Recent aluminum supply news remains inundated with the Zhongwang Holdings controversy. Many remember the case from 2019 when US prosecutors accused six southern California companies of evading aluminum import duties. The organizations had ties to Zhongwang Holding’s owner Liu Zhongtian and the skipped duties came to $1.8 billion total.
The prosecutors claimed that between 2011 and 2014, the companies sold 2.2 million aluminum pallets to a US entity controlled by Liu. They then utilized melting facilities to turn the pallets back into commercial products. Finally, they made “sales” to shell companies to inflate the company’s financial position.
The Financial Times reported extensively on this ordeal. The case brought notoriety to both Liu and his aluminum company, thrusting the firm into the public eye in the West.
Fast forward to three years later and Zhongwang holdings have declared bankruptcy. Though this is hardly surprising for such a shifty operation, it reared consequences upon the global aluminum supply.
For anyone familiar with the 2019 shenanigans, the move outlines how some of China’s private sector corporations operate. A company with a market cap of $3.8 billion having its 252 subsidiaries and affiliates officially declared bankrupt by a court in Shenyang? It’s quite the decision. On top of that, the company boasts eye-watering debts of up to $64 billion. It’s like the economic equivalent of the “wild west.”
Indeed, Liu grew Zhongwang via debt-fueled acquisitions. He then diversified into all manner of initially domestic, but later overseas, enterprises using only the loosest logic. For instance, the purchase of a luxury Australian yacht maker likely netted the group nothing.
Meanwhile, the acquisition of a high-quality German aluminum tube extruder, Aluminumwerk Unna, made more sense. At the very least, it provided the advantage of nominal vertical integration. However, China’s export tax on billets meant Zhongwang could never profitably supply its acquisition with raw materials. As a result, Una was always going to be a stand-alone subsidiary.
That may prove a saving grace as administrators try to divest businesses to meet creditors’ demands for compensation.
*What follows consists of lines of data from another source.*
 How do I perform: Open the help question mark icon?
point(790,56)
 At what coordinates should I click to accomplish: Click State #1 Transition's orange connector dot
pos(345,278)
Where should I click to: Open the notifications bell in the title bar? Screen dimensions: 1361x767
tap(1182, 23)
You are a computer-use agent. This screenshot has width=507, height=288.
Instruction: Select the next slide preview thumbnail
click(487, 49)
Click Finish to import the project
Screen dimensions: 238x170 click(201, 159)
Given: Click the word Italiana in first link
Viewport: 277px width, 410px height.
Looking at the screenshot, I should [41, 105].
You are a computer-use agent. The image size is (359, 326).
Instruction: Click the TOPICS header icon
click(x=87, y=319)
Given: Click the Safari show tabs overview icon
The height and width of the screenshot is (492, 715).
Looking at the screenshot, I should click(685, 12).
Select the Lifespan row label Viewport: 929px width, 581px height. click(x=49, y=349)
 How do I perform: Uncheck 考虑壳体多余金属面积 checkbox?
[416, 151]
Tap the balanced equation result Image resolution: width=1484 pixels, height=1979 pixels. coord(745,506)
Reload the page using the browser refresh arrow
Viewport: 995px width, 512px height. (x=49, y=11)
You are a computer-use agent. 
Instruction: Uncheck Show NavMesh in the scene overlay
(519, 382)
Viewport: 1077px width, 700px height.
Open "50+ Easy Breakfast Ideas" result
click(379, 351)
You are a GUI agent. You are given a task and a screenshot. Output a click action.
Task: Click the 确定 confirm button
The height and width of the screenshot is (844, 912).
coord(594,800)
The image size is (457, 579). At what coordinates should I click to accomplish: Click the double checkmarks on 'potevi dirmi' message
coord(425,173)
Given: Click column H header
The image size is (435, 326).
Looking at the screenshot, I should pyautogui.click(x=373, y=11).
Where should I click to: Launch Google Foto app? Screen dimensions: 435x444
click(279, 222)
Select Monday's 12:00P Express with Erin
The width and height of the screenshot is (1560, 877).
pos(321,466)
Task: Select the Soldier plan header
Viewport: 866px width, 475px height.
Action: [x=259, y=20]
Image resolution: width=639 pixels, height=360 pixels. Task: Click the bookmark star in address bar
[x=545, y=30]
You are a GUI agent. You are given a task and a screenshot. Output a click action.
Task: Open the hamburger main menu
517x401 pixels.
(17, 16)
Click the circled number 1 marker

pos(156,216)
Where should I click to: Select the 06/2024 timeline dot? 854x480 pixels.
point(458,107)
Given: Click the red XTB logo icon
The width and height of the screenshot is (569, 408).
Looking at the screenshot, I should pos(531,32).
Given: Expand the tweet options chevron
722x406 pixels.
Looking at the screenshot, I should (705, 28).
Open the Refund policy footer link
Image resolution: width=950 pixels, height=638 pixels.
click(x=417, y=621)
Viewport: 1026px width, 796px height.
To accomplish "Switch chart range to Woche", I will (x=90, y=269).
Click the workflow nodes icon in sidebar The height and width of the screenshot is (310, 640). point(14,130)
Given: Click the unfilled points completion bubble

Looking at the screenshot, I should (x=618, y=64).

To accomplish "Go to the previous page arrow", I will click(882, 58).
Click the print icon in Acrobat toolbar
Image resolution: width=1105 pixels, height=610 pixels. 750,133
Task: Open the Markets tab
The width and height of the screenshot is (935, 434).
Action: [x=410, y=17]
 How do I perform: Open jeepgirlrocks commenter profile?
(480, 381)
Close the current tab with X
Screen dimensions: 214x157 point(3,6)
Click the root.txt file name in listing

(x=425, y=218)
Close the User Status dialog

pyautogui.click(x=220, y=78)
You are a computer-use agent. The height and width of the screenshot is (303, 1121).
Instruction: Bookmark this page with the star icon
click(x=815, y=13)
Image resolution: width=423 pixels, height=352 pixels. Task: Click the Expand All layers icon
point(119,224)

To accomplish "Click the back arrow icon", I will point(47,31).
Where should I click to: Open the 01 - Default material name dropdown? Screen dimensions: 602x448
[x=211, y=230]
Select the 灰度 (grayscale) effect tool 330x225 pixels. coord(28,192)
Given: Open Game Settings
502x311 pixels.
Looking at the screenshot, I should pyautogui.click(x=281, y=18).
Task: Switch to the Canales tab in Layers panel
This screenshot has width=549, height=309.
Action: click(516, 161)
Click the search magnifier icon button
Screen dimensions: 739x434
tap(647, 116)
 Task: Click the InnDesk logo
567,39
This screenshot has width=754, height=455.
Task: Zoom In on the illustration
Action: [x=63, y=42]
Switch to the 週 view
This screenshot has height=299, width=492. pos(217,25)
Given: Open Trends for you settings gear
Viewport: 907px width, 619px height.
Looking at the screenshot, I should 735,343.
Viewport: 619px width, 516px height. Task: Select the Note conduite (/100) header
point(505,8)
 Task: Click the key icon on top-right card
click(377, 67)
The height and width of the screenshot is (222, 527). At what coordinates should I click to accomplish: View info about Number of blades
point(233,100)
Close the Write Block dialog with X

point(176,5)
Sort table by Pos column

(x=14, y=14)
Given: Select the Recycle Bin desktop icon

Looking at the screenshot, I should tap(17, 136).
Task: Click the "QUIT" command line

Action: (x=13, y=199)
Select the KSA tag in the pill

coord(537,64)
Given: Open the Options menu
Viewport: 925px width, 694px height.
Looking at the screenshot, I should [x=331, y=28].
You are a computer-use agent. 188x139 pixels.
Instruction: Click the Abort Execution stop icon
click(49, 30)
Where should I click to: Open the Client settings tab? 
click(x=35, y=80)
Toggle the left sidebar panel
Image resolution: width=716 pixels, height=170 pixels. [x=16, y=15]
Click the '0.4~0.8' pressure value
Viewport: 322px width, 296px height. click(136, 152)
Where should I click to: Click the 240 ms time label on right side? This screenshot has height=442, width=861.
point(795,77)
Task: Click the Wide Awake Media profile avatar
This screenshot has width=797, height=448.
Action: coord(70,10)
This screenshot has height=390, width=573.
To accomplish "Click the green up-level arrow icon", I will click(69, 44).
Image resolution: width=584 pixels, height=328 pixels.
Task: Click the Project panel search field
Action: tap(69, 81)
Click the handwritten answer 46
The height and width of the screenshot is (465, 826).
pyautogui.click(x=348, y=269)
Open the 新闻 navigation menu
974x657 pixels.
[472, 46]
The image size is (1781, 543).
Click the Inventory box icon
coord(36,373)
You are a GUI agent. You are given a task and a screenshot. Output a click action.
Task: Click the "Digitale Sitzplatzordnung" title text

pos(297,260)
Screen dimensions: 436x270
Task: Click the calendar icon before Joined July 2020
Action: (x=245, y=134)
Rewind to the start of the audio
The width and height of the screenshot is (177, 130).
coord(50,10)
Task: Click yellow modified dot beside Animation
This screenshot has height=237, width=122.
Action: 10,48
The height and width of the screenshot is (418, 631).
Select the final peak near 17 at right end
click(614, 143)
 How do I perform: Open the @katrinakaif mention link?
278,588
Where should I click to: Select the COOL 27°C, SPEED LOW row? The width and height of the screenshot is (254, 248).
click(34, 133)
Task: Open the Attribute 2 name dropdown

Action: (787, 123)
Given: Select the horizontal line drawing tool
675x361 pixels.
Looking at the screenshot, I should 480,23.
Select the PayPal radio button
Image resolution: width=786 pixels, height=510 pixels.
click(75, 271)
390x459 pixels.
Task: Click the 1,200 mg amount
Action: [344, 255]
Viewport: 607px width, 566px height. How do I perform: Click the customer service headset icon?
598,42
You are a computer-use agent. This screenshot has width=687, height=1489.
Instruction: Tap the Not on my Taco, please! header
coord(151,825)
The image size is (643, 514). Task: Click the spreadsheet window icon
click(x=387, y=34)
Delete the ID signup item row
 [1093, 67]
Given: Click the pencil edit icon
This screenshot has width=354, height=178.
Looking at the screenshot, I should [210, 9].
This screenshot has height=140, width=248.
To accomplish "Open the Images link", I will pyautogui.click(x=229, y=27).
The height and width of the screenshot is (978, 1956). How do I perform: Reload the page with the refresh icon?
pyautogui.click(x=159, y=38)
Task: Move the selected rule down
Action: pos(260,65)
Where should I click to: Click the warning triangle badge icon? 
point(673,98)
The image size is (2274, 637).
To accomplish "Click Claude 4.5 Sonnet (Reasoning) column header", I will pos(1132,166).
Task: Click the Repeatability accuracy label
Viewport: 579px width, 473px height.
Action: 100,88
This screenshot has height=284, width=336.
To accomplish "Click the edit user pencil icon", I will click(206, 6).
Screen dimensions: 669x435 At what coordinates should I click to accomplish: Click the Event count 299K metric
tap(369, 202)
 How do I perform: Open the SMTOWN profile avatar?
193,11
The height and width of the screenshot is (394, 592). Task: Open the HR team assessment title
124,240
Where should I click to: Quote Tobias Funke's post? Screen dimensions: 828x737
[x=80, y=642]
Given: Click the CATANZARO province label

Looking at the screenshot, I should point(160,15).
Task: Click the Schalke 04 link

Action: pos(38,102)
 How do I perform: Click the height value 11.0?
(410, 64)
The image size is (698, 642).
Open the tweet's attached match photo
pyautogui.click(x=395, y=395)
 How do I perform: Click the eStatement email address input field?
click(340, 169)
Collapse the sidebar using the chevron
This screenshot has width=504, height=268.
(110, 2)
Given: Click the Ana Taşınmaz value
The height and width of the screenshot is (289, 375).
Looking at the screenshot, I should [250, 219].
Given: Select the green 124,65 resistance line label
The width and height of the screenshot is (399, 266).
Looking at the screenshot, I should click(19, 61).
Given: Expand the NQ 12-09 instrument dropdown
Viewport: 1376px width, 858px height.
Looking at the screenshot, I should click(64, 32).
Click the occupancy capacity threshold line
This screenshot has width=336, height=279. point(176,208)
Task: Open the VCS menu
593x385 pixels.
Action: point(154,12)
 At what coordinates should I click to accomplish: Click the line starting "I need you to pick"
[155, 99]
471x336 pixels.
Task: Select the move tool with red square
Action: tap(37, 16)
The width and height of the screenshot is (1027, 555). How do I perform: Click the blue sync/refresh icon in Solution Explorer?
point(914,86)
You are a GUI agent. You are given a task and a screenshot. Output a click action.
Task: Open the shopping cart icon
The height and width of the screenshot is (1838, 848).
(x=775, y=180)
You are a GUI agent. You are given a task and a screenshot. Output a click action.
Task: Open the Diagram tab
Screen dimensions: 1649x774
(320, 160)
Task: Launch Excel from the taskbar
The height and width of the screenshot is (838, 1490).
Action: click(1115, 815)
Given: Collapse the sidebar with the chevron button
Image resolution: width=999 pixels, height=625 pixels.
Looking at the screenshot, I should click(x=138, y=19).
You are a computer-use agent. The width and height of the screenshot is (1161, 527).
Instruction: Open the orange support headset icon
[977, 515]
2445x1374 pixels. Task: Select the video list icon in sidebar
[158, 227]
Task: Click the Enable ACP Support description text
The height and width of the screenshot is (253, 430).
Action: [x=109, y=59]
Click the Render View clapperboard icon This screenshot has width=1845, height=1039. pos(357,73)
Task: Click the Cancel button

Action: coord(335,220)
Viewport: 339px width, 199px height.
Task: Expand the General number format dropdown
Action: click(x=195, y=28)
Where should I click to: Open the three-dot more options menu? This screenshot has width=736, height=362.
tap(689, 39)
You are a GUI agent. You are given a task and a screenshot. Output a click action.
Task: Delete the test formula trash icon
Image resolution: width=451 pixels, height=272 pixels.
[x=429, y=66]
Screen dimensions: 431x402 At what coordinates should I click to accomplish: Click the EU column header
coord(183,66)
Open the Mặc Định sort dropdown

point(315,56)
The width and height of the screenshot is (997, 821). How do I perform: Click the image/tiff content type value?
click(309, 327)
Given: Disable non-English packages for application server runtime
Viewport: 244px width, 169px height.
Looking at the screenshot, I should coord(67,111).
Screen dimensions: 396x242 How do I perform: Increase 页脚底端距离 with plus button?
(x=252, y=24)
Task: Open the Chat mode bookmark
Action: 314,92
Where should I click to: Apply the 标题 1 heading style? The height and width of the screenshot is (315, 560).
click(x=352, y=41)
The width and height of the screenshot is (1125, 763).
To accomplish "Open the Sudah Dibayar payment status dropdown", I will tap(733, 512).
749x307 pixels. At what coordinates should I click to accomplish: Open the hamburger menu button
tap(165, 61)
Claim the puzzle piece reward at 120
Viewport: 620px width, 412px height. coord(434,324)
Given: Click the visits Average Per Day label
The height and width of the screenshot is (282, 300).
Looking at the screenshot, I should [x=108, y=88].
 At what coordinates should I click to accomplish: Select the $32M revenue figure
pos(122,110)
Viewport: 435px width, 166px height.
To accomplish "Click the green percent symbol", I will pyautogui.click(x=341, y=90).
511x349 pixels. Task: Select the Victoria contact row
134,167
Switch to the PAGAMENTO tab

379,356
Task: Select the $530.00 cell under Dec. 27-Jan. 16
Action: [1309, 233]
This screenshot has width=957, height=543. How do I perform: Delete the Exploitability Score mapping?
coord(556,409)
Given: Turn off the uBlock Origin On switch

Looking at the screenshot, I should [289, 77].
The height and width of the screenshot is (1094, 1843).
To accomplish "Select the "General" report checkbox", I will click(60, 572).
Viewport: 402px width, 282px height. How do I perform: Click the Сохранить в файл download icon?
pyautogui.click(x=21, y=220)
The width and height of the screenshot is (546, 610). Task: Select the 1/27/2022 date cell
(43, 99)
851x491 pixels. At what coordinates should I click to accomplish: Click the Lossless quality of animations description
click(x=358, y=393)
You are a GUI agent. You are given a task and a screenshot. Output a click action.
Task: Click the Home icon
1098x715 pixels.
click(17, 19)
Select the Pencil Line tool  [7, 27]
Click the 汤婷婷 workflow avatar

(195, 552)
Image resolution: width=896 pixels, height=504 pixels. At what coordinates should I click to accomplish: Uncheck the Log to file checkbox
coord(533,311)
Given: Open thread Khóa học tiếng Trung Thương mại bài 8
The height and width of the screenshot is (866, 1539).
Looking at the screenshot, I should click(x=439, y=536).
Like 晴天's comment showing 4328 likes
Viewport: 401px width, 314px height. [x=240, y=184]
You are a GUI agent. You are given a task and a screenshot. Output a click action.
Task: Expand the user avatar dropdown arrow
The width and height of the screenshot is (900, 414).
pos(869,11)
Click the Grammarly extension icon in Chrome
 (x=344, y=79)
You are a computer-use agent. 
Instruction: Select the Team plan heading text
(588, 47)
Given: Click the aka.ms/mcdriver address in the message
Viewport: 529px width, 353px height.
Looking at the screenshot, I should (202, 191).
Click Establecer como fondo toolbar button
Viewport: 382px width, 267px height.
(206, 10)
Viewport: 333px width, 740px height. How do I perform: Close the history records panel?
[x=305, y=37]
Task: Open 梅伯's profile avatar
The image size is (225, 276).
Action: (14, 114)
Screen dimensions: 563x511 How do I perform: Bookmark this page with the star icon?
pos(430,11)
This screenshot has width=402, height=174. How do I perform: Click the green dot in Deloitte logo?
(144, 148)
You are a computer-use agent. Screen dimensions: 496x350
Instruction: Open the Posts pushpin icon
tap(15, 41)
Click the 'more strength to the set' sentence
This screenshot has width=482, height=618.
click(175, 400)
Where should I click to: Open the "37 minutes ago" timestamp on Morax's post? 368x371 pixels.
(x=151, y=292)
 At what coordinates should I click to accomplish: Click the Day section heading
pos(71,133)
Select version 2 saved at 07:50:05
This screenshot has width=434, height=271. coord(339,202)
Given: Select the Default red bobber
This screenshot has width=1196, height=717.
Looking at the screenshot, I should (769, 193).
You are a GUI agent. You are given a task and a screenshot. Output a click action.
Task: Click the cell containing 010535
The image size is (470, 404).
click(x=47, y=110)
Still, for the time being, many parts of the group are limping on, often with local state support. That said, Beijing is very unlikely to step in and save the business.
Through interviews with local traders, MetalMiner learned that parts of the group would likely suffer takeovers. In most cases, this will come from state enterprises with deep, state-financed pockets and a vested interest in maintaining market stability.
Zhongwang remains, at least in capacity terms, Asia’s largest manufacturer of aluminum extrusions. And while the domestic market is softening, having the group’s mill shut down would leave a sizable hole in the domestic aluminum supply.
Still, some intriguing questions remain. For instance, who will emerge among state enterprises to take over those plants deemed viable? Moreover, will Zhongwang’s collapse prompt any regulation change in Beijing’s oversight of the private sector?
After the collapse of so many property and construction companies, of which Evergrande is only the tip of the iceberg, bankruptcy among private sector manufacturers is not a trend the authorities want to see perpetuated.